Chapter Twenty One.
The Death of Saint George.
The last Champion who appears in this wondrous, strange, and eventful history, is the great Saint George.
Towards the fair land of his birth, right Merrie England, he, too, when he found age creeping on him, resolved to turn his steps. Still lance in hand, and clad in steel, his brave lion heart yet undaunted, with the faithful De Fistycuff by his side, he at length homeward set his eyes. His faithful chronicler relates numberless adventures he met with, scarcely less marvellous than those he encountered in his youth. Many a hard blow he got, which he still was able to return with interest, ably seconded by De Fistycuff, though, it must be confessed, his Squire had grown somewhat obese and unwieldy.
At length, the chalky cliffs of Britain, which for twice twelve years the noble Champion had never seen, came in sight. Joyful to him was the prospect; more joyful still the towns and villages, the pleasant aspect of the fields, and the green waving woods, as he travelled on towards Coventry. There, with warm greetings, the inhabitants of high and low degree received him.

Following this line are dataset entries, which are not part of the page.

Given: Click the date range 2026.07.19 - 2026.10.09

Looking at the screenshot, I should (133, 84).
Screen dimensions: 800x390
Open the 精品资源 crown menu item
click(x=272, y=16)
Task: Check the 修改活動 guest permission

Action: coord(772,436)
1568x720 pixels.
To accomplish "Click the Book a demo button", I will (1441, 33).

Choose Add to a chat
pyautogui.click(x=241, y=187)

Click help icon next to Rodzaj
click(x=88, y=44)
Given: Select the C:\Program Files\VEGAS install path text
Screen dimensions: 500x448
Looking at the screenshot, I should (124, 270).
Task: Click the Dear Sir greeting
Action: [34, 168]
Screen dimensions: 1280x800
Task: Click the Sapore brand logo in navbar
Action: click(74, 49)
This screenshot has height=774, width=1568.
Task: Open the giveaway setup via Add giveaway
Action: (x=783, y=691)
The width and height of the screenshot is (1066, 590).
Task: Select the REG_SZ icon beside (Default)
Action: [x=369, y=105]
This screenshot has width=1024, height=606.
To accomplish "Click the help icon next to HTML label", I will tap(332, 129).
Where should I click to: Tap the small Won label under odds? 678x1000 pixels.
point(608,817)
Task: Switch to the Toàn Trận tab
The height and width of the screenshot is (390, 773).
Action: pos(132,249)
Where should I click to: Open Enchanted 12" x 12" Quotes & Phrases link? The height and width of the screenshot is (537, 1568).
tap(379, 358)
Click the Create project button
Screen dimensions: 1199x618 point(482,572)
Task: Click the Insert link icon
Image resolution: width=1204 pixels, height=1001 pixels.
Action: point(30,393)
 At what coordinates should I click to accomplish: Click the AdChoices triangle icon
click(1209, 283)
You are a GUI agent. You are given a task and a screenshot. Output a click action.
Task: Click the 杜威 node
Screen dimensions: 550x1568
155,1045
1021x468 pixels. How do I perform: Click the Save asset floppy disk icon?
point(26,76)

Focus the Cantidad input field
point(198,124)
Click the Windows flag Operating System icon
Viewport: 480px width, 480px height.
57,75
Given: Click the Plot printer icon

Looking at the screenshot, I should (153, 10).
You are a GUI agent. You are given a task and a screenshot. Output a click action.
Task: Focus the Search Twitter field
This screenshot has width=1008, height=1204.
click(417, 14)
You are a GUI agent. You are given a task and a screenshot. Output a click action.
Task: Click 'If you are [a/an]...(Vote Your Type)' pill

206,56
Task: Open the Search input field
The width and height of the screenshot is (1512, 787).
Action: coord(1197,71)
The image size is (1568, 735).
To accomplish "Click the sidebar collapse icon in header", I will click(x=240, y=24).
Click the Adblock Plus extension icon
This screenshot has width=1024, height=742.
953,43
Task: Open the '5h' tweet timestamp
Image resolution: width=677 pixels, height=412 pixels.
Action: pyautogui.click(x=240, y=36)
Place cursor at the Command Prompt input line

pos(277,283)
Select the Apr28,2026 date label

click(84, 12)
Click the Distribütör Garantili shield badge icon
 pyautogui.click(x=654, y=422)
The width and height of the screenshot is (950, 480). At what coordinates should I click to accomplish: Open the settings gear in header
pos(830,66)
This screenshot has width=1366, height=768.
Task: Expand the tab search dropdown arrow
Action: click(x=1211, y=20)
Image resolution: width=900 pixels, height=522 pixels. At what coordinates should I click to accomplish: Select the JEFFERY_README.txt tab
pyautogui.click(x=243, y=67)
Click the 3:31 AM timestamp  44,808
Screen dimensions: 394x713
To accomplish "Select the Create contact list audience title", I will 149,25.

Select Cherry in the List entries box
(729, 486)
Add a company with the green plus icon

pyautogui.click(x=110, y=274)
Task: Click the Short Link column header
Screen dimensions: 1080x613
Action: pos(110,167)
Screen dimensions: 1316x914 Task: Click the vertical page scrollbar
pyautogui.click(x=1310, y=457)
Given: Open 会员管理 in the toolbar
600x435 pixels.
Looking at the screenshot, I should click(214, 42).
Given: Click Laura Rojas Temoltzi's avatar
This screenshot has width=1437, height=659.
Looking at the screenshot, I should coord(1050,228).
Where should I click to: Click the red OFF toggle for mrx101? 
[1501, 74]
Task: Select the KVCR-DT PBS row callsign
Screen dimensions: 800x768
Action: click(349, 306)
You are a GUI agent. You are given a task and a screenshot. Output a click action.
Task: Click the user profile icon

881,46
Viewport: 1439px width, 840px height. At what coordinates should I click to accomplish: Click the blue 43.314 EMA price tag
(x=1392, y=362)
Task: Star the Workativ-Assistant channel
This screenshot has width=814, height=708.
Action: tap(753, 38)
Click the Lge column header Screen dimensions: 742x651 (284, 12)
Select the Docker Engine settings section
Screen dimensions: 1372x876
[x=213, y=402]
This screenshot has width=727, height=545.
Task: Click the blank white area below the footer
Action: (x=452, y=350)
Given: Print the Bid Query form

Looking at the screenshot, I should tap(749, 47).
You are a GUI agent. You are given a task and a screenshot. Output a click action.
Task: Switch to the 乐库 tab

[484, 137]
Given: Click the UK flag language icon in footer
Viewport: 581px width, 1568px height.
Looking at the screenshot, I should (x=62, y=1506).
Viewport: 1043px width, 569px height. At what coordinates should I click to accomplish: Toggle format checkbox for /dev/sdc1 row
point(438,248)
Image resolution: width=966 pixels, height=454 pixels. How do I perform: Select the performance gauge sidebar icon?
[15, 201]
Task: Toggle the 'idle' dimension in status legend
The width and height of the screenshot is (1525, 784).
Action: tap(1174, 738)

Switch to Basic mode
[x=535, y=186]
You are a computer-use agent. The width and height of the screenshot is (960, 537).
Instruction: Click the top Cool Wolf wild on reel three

Sadness, however, he saw on the countenances of many; and this was owing, as the veracious chronicler, from whose erudite work this history is drawn, informs us, to “a doleful report—how, upon Dunmore Heath, there raged up and down an infectious dragon, that so annoyed the country that the inhabitants thereabouts could not pass by without great danger; how that fifteen knights of the kingdom had already lost their lives in adventuring to suppress the same.”
Saint George no sooner heard thereof, and what wrongs his country received by this infectious dragon, than he purposed to put the adventure to trial, and either to free the land from so great a danger, or to finish his days in the attempt. So, taking leave of all present, he rode forward with as noble a spirit as he did in Africa, when he combated the mighty green dragon.
So, coming to the middle of the plain, he there saw his dreadful enemy, crouching on the ground in a deep cave. The monster, by a strange instinct knowing that his death drew nigh, made such a hideous yelling, that it seemed as if the sky was bursting with thunder, and the earth rocking with an earthquake. Then, bounding forth from his den, and espying the aged Champion, he ran with a fury so great against him as if he would devour both knight and steed, armour and all, in a moment. But the brave Saint George, knowing well how to deal with dragons, and all such-like monsters, quickly wheeled his horse out of his way, and with such force did the monster rush on that he drove his sting full three feet into the ground. Returning again, however, with furious rage, he made at the Knight, and would have carried both him and his charger to the ground, but that Saint George, thrusting his spear at his throat, the monster, to avoid it, threw himself back, and fell happily over, with his back on the turf and his feet in the air, wriggling about all the time his long forked tail. Whereat the noble Champion taking advantage, leaped from his horse, and, throwing down his sword, seized him in his arms before he could rise, and pressed his huge body so tightly in his arms, and held him there, that he squeezed the very life out of him; but alas! the dragon’s sting annoyed the good Knight in such sort, that the dragon being no sooner slain and weltering in his venomous gore, than Saint George likewise took his death’s wound by the deep strokes of the dragon’s sting, which he received in divers parts of his body, and bled in such abundance that his strength began to enfeeble and grow weak: yet, retaining his true nobleness of mind, he valiantly returned victor to the city of Coventry, where all the inhabitants stood without the gates to receive him in great royalty, and to give him the honour that belonged to so worthy a conqueror.